But as you've chosen to stay anonymous, I guess the discussion doesn't need to go any further anyway.
".. it seems VMware might throw another spanner in the works."
Funny how Vmware played the open/choice card vis-a-vis Oracle software running on Vmware hypervisor environment but now are making Oracle's arguments against Cisco ;-). Hypocrisy much?
Let me refresh your mind:
Oracle support policy>>
https://mikedietrichde.com/2011/01/17/is-oracle-certified-to-run-on-vmware/
Did you know about what Vmware says to Oracle that has a similar approach when someone runs Oracle
software/databases in an Vmware ESXi environment?
>>https://www.vmware.com/support/policies/oracle-support.html
So, coming back to AVS/N1KV being turned off...
It would be a really interesting conversation that this vendor would have with customers who have deployed AVS and N1KV if they decided to turn APIs off.
Ivan (@ioshints), would be nice if you spent some time with someone who actually breathes ACI and/or validate it in detail yourself.
You make some comments here that seem to be assumptions like "would degrade Cisco ACI" that would be nice to validate.
Further, Ivan(@ioshints), you make it sound like closing down APIs is a good thing or an inevitable fact of life.
As for "It would be a really interesting conversation that this vendor would have with customers who have deployed AVS and N1KV if they decided to turn APIs off." - they did that with dvFilter API which was used by way more products. There must have been heated conversations. I haven't heard about them from any of my customers.
"would be nice if you spent some time with someone who actually breathes ACI" << I did ;)
"you make it sound like closing down APIs is a good thing" << where did I do that?
"or an inevitable fact of life." << That's probably true. BTW, what happened to OnePK API?
I was one of the founders of ACI and very disappointing to see how it is represented here. I'll stay away from NSX comparison but want to highlight value prop of ACI.
In datacenter, you have VMs, Bare metal (storage and servers) and evolving into containers in a VM, or containers nativly in BM.
Now think about managing networking/vSwitches in vSphere, Hyper-V, KVM for your VMs - may be you have one type or you are considering to deploy another vendor, physical switches for bare metals, container networking, and then vxlan-vlan gatewatey for BM-<>VM connectivity etc.
Not only managing complexity but then operation, troubleshooting and policy consistency. And then making sure it all works at scale and hopefully doesn't change when new technology like container is to be deployed.
Please read one of my blogs:
http://blogs.cisco.com/datacenter/aci-the-sdn-purpose-built-for-data-center-operations-and-automation
At the end, customer validate the technology and I'm very proud to hear from customers that the ACI is game changer.
I'll close with one paragraph from my blog:
"ACI was architected to provide a unified network independent of the type of workload – bare metal, virtual machine, or container. At the end of the day, workloads are IP endpoints and two IP end points want to connect. They need load balancing, security, and other services. Their life cycle may be static, may need migration, or simply a quick start/stop. ACI handles it all."
Thanks for the comment. Could we please focus on what I wrote and not what Cisco's engineers read between the lines, or what marketing messages they might like to propagate?
Please note that there are no generic comments on ACI applicability, or how your customers might perceive it in this blog post, it deals with the potential impact of not having AVS in vSphere anymore.

━━━━━━━━━━━━━━━━━━━━━━━━━━━━━━

Transcribe the part of the ACI and VMware thread above that opens with the words containing "You make some" and closes with "did I do that?".

• Supplied material:
━━━━━━━━━━━━━━━━━━━━━━━━━━━━━━

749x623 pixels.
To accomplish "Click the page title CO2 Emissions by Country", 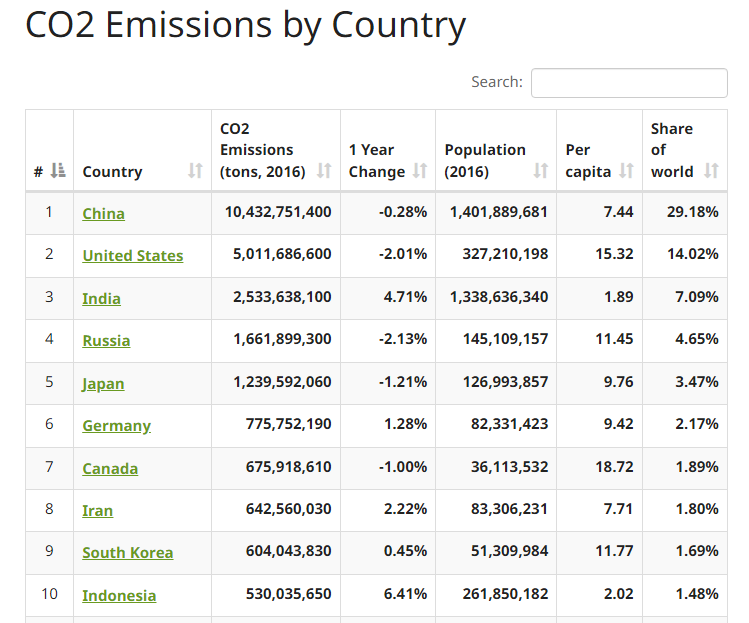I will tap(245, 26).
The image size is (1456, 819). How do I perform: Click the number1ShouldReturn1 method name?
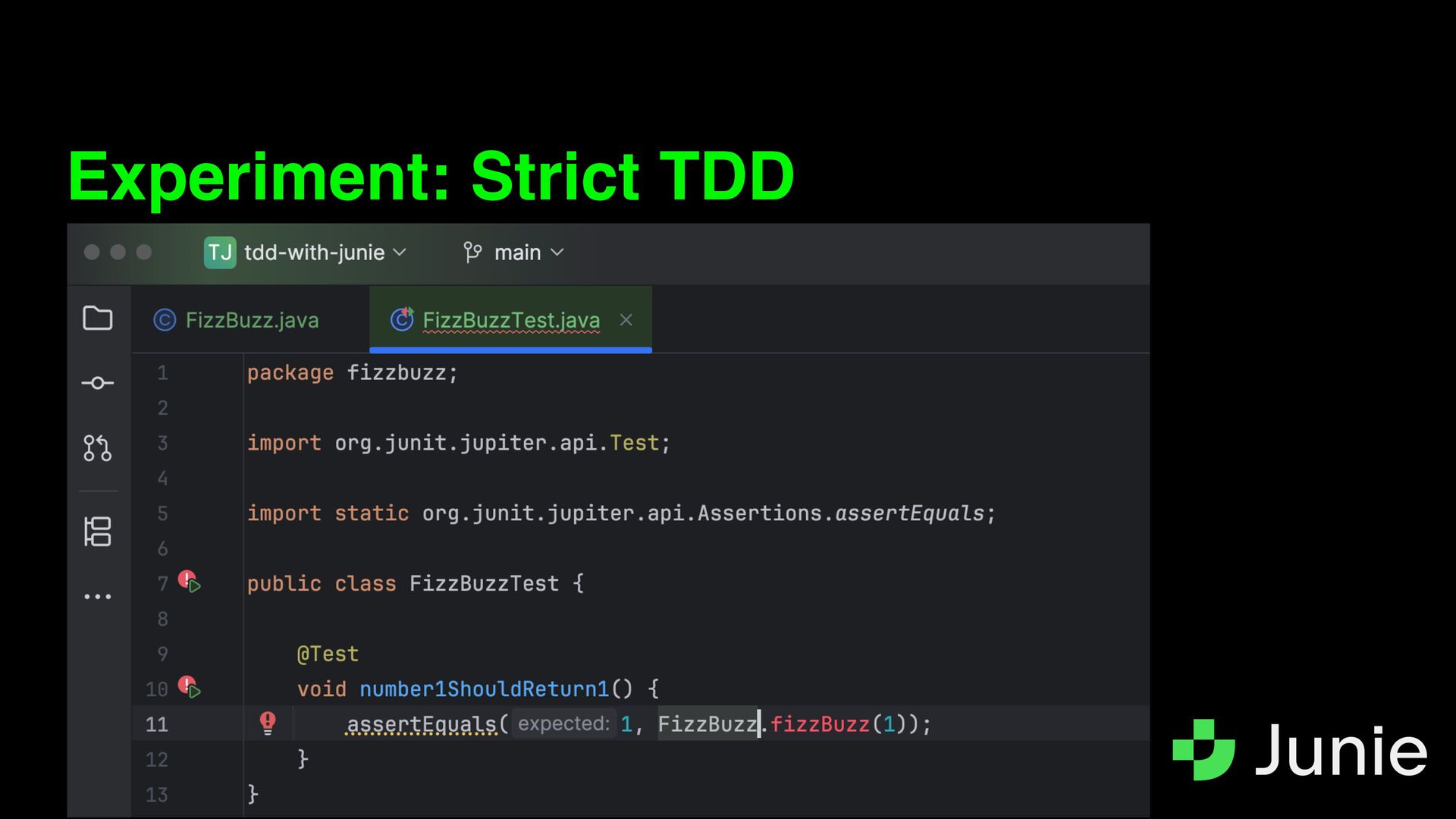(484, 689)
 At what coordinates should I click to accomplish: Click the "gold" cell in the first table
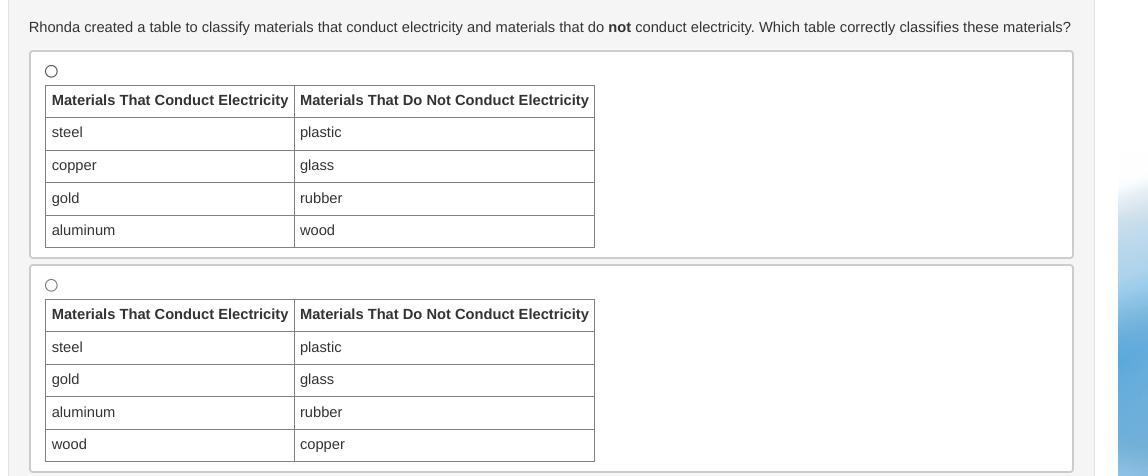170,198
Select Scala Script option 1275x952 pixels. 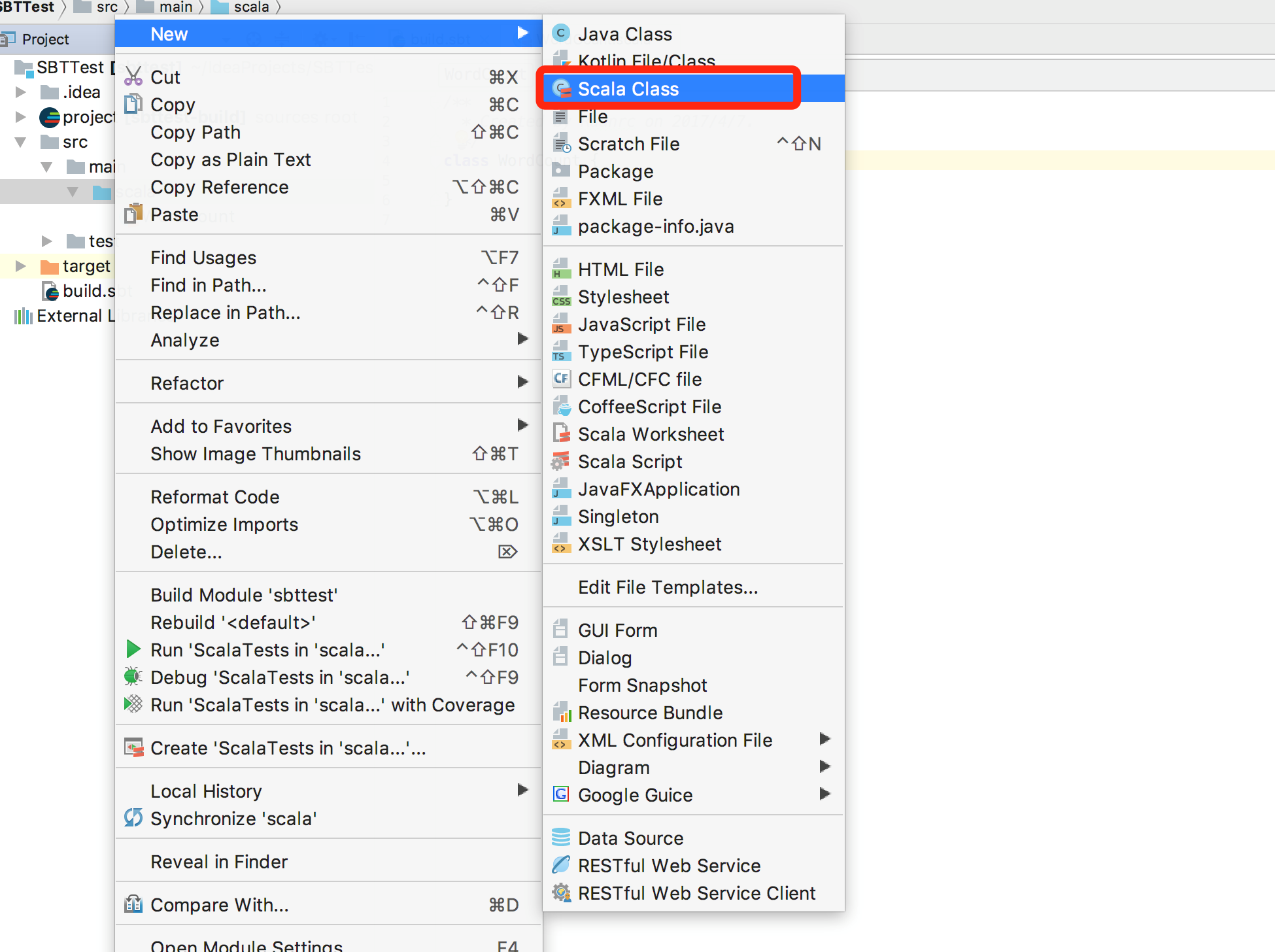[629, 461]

━━━━━━━━━━━━━━━━━━━━━━━━━━━━━━

• Task result:
You make some comments here that seem to be assumptions like "would degrade Cisco ACI" that would be nice to validate.
Further, Ivan(@ioshints), you make it sound like closing down APIs is a good thing or an inevitable fact of life.
As for "It would be a really interesting conversation that this vendor would have with customers who have deployed AVS and N1KV if they decided to turn APIs off." - they did that with dvFilter API which was used by way more products. There must have been heated conversations. I haven't heard about them from any of my customers.
"would be nice if you spent some time with someone who actually breathes ACI" << I did ;)
"you make it sound like closing down APIs is a good thing" << where did I do that?